It is from this point of view alone that we can harmonize the fact of forgiveness with that of judgment or retribution. So long as we look on the latter as the inevitable result of acts considered each on its merits, there can be no room for forgiveness, or at least it appears as an arbitrary interference with law. As soon as we realize that both have to do with character , the difficulty largely disappears. Our retribution depends on character. Forgiveness affects the character, being bound up with μετάνοια, the change of character. The dying thief may have lived a life of sin; under the attraction of the grace of Christ, his whole self experiences a change, and so his future can be changed too. The woman who loves much finds the sins of her past forgiven because she has become a new creature. The unmerciful servant finds his old debt back upon him, because the conditional forgiveness of his master has not touched his character.* [Note: The significance of the truth may best be emphasized by a contrast. Buddhism, strictly interpreted, leaves no loophole for forgiveness. Its doctrine of Karma is that every act has its. strict and inevitable resultant in another existence, either by transmigration, or in heaven or hell. This effect depends on the act per se, and has nothing to do with the character. The embryo-Buddha in one of his existences destroyed a widow’s, hut in a fit of temper. Though he repented and built her a better house, and had performed innumerable other good deeds, yet for this he suffered in hell for eighty thousand years.]

(4) Christ spiritualized the conception of reward and punishment .—Reward consists not in having certain things, but in seeing God. It is the result of character and the fruition of character. Punishment is the leaving of the self to be identified with sin, and so to depart from Christ into the outer darkness which is separation from God. Again we refer to the Johannine conception of life ( John 17:3). In the Synoptics, happiness is connected with the Kingdom, as particularly in the Beatitudes; it consists of treasure in heaven ( Matthew 6:20,  Mark 10:21). Specially significant is  Luke 10:20; the main cause of rejoicing to the disciples is not the possession of exceptional powers, but the knowledge that their names are written in heaven. All centres round the personal relation of the believer to Christ (Matthew 25,  Luke 12:8). And this happiness is enjoyed even now; the believer has life ( John 3:36 etc.). He enjoys the good things of this life, not as specific rewards for good actions, but as gifts of the love of God which he has fitted himself to use ( Matthew 6:33). There can indeed be no thought of a claim against God ( Luke 17:7;  Luke 6:35). We cannot appear as litigants before His judgment-seat.

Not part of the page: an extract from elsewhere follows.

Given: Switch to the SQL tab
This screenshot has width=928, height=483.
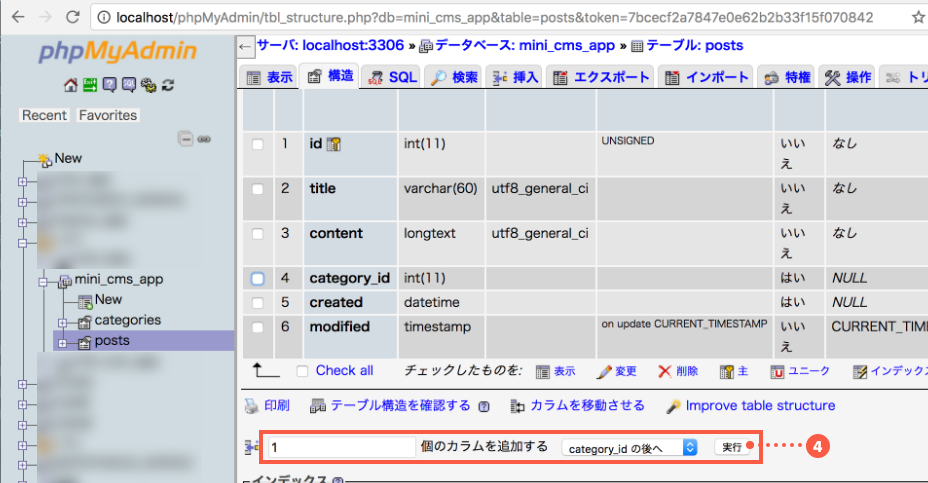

Accordingly we may say that Christ destroyed the distinction which existed in the Jewish thought of His time, and which still exists in popular ethics, between rewards in this world and the next. If men know where to find their happiness, how to seek for their reward, they have it now, just as the retribution of the evil conscience is immediate. Only this happiness will be a personal possession of the soul; it may be accompanied by trouble and persecution in the world ( Mark 10:30,  John 16:2;  John 16:33). The believer must not look for the twelve legions of angels to vindicate him; none the less he will know the peace of Christ, and his joy will be fulfilled even here and now. The Beatitudes and the section on the rewards of discipleship ( Mark 10:29) are particularly instructive on this point.† [Note: It is obvious to compare Plato, Republic, x., on rewards, of the δίκαιος.]

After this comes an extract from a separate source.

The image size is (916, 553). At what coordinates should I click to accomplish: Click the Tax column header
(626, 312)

To sum up, Christ did not so much change the place and time of happiness as alter its conception. He transformed the idea of retribution, connecting it not with the isolated act, but with the permanent character which lies behind the act. To find His deepest teaching we must go to the Fourth Gospel and to kindred sayings in the Synoptics. Few will dispute this method, whatever be our ultimate view of the nature of the Fourth Gospel. It is, of course, perfectly true that Christ uses more popular language without scruple, as all teachers must. He appeals to the fear of punishment, and speaks of many and few stripes ( Luke 12:47). He figures the blessedness of the Kingdom under the current image of a feast ( Matthew 22:2,  Luke 14:15), and He uses freely the motive of reward ( Matthew 6:1-34;  Matthew 10:41;  Matthew 19:28,  Luke 6:23;  Luke 14:12); He even speaks as though it were the conscious motive of humility ( Luke 14:7-11). We must interpret such language in the light of His profounder teaching. Even so, some have found it a fault that the thought of reward does not entirely disappear. Religion should be so completely unselfish that all thought of self should be eliminated. The connexion of virtue with the desire for happiness is one of the ultimate problems of Ethics, and cannot be fully treated here. But this we may say. The claim of extreme altruism must fail because it ignores personality (Gore, Sermon on the Mount , ch. vi.). We cannot think ourselves away. We can cease to look for our own happiness in our own shortsighted manner, at the expense of others, apart from God. We can come to identify our own ends with God’s purpose for the world, but we cannot dismiss the hope that in the realization of that purpose we shall find our own happiness, that when the Kingdom comes we shall see it and have our place in it. In one sense we learn to do good, hoping for nothing again; or else in seeking to save our life we shall lose it. And yet in the background there is always the consciousness that in losing our life for Christ’s sake, we do in the fuller sense find it. In this paradox is summed up the teaching of Christ and the Nt. See also Reward.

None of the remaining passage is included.